Their resilience attracts us because we can learn from their mistakes, even if the only miscalculation was poor timing. We all are brought down to zero by bad news or a bad breakup at some point. It’s how we respond to losing a contract, a job, a loved one, a friendship, a game or ideal health that shows our strength, more so than perceived weaknesses.

There are a number of ways to bounce back from something as chronic as a poor-fitting job or a sudden turn of events. No two journeys are the same, but there are some tactics the more resilient among us have in common.

1. Acknowledge the pain, and then move on. Don’t fool yourself into thinking something initially hurts less than it does. You don’t appear stoic to others; you appear in denial. Conversely, don’t remain wrapped in a shroud of sadness or anger for too long. It may no longer look like you were wronged but that things happened for a good reason.

Absorb the gravity of what’s happened for a few days to a few weeks (depending on the magnitude of loss). Then shift your focus to next steps—from finding new work to starting a new life. The hurt may periodically sneak back to the surface, but over time those sadness spells will become far less frequent.

2. Stay optimistic. I’ve always lived by the mantra, “If you can’t change your fate, change your attitude.” Find out why something went sour, even though honest feedback stings. Don’t dwell on what didn’t work; instead, re-engineer your mindset on what can be done better. If a prospect went with a competitor, find out why and then build on the skills and assets to be a stronger contender. (And if the selection appears to be based on something underhanded, be grateful you didn’t get the job or contract.)

3. Balance ambitions. Once a thorough post-mortem is done and a new plan is in place, try to maintain equilibrium as you carry out new initiatives. In the past, did you devote so much time to pursuing a new client that you stopped nurturing existing ones? Did your personal drive for a promotion alienate those closest to you? Are you still partnering with people no longer contributing as needed?

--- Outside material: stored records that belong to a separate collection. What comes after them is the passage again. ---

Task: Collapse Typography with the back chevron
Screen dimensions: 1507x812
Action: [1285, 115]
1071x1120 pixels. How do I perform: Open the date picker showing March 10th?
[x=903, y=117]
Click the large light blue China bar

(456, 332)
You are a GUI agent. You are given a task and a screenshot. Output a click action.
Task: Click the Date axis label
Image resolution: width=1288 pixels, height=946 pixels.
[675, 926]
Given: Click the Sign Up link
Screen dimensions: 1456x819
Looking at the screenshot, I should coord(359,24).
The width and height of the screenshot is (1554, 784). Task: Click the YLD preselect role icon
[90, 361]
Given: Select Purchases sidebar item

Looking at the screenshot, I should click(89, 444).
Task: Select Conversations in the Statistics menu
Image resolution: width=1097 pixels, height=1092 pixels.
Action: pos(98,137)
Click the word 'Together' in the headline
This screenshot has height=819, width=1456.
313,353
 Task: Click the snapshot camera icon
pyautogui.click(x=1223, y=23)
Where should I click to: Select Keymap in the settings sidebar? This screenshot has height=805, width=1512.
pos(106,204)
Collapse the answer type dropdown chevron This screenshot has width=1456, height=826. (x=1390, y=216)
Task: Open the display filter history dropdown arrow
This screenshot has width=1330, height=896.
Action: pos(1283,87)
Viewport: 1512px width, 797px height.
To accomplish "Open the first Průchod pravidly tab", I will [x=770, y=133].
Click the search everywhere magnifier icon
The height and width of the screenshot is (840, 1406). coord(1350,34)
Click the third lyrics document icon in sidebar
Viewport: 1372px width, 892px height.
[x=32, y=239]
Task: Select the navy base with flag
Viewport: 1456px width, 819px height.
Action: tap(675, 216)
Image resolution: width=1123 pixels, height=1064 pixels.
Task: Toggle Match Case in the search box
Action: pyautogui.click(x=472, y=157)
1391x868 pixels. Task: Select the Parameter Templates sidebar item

4. Build a strong support network. Some of us retreat into ourselves when times get tough. Others seek distractions and become more social. Either way, always work on building and maintaining a robust support system of friends, family members, colleagues, classmates, community leaders and subject-matter experts who are compassionate, both respected and respectful, and resilient themselves. These are the people you need in your life and in your business … just as they will need someone like you too someday.